_Your goal_: Reproduce verbatim the items from the line containing "The image size is (1568, 710)." through the final item, including both ends.

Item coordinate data
══════════════════════════════

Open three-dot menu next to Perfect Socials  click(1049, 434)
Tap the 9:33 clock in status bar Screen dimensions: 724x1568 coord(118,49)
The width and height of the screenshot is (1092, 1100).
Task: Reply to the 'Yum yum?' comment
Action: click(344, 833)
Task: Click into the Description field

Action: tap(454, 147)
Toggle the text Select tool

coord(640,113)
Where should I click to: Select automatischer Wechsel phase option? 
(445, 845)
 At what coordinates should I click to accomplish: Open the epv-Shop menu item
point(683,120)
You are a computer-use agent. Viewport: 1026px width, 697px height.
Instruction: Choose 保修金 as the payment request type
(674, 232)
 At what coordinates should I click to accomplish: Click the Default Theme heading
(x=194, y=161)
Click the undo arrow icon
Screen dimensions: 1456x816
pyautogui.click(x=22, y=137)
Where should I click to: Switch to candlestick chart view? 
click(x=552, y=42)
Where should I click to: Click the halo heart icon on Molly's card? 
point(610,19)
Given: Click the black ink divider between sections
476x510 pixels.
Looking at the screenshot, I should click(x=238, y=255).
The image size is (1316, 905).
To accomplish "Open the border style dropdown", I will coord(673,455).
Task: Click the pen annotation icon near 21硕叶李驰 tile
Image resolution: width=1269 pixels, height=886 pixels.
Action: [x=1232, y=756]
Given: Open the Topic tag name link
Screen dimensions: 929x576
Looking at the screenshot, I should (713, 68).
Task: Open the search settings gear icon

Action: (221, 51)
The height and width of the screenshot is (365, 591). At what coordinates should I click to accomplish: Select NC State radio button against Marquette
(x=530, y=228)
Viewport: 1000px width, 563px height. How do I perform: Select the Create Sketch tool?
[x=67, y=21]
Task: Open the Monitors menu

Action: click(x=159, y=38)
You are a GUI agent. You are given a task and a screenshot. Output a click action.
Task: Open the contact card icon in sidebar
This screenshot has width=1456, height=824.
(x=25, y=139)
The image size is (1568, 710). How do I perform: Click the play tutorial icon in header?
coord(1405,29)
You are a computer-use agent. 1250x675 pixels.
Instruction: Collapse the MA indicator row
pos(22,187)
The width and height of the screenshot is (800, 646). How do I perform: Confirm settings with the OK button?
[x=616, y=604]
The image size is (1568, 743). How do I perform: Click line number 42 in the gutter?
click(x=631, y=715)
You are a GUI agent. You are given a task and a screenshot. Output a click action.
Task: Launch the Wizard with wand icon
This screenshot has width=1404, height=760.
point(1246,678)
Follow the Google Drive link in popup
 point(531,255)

══════════════════════════════

_Answer in full_:
The image size is (1568, 710). How do I perform: Click the play tutorial icon in header?
coord(1405,29)
You are a computer-use agent. 1250x675 pixels.
Instruction: Collapse the MA indicator row
pos(22,187)
The width and height of the screenshot is (800, 646). How do I perform: Confirm settings with the OK button?
[x=616, y=604]
The image size is (1568, 743). How do I perform: Click line number 42 in the gutter?
click(x=631, y=715)
You are a GUI agent. You are given a task and a screenshot. Output a click action.
Task: Launch the Wizard with wand icon
This screenshot has width=1404, height=760.
point(1246,678)
Follow the Google Drive link in popup
 point(531,255)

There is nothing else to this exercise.